▶ _Excerpt_

Nurul Izzah: B40 children at risk of becoming ‘lost generation’

PERMATANG Pauh MP Nurul Izzah Anwar has revealed that children in the B40 group were currently experiencing extreme levels of food and nutritional poverty and also risk becoming a ‘lost generation’.

Students in this group have fallen significantly behind in their studies due to the lack of proper access and use of online learning, she added.

From April to May 2021, a survey involving 332 households in Permatang Pauh revealed that women-headed households and their children are significantly poorer as compared to their male-headed counterparts.

The survey was conducted under the guidance of a multi-dimensional poverty expert and former Universiti Malaya economics professor, Prof Fatimah Kari.

It was done to accurately identify the deprivations faced by families on the ground so more targeted and effective aid could be disbursed accordingly.

“Malaysia is currently experiencing the tragedy of severe child poverty post-COVID-19,” said Nurul Izzah.

“This has tangible ripple effects on their education, social mobility and future prospects so much so that they fare worse than their parents.

“This is the heartbreaking reality experienced now by our ‘Keluarga Malaysia’, our Malaysian families on the ground.”

According to Nurul Izzah, the total number of social and subsidy programmes launched increased from only 95 in 2012 to 137 in 2020.

However, the total expenditure for these programmes fell from 3.46% of the gross domestic product (GDP) (RM45.5 bil) in 2012 to only 1.81% of the GDP (RM25.5 bil) in 2020.

To illustrate this point further, Aid for Needy Children (Bantuan Kanak-Kanak) under the Ministry of Women, Family and Community Development was only delivered to 62,000 families in 2020, which is less than 1% of all Malaysian households.

As for Aid for Older Persons (Bantuan Warga Emas), also under the Ministry of Women, only RM600 mil was delivered to less than four percent of Malaysians aged 60 and above.

“Why are these figures so low? Because narrow conditions for eligibility are used to gate-keep the distribution of aid.

“I am aware that Malaysia’s Poverty Line Income (PLI) was in fact increased from RM980 to RM2,208 in 2019.

“However, aid disbursement in 2020 still utilised the older PLI. It is absolutely certain that many individuals in need have been left out as they are categorised as ineligible.

“Who are we really protecting here? Our existing taxation policies are mostly regressive [and] therefore the Government needs to introduce new progressive taxation to finance our nation’s social programmes,” she remarked.

Bearing the brunt of structural inequalities and injustices

Even before COVID-19, Nurul Izzah further pointed out that women have borne the brunt of structural inequalities and injustices that caused them to be more multi-dimensionally deprived.

COVID-19 exacerbated these existing inequalities, making women more vulnerable than ever in the aspects of finance, health (the lack of diagnostic tools and treatment for female-related diseases such as cervical cancer or the prevalence of period poverty), and social mobility (the lack of re-skilling opportunities or the marginalisation faced in the workforce).

Turning to housing policies, she said these need to include the needs of those women who are the heads of their respective households.

“To further safeguard generations under the care of such households, I urge the Government to emulate the Shariah Court Family Support Division’s initiative that provides divorced mothers an advance on their alimony in the event their husband fails to uphold this responsibility, leaving their families high and dry.

▶ _Task item_
Decide whether each statement agrees with the article on child poverty. Answer yes or no, and quote the article's deciding words exactly.
1. The survey covered 332 households in Permatang Pauh.
2. Spending on social and subsidy programmes rose between 2012 and 2020.
3. Aid handed out in 2020 was based on the raised Poverty Line Income.
Answer from the article on child poverty alone.

▶ _Dataset section_
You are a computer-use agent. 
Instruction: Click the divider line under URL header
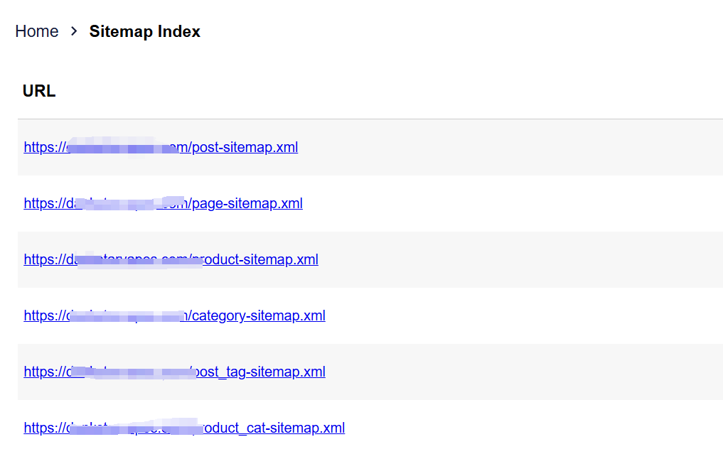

▶ _Output of the exercise_
1. Yes: "a survey involving 332 households in Permatang Pauh"
2. No: "the total expenditure for these programmes fell from 3.46% of the gross domestic product (GDP) (RM45.5 bil) in 2012 to only 1.81% of the GDP (RM25.5 bil) in 2020"
3. No: "aid disbursement in 2020 still utilised the older PLI"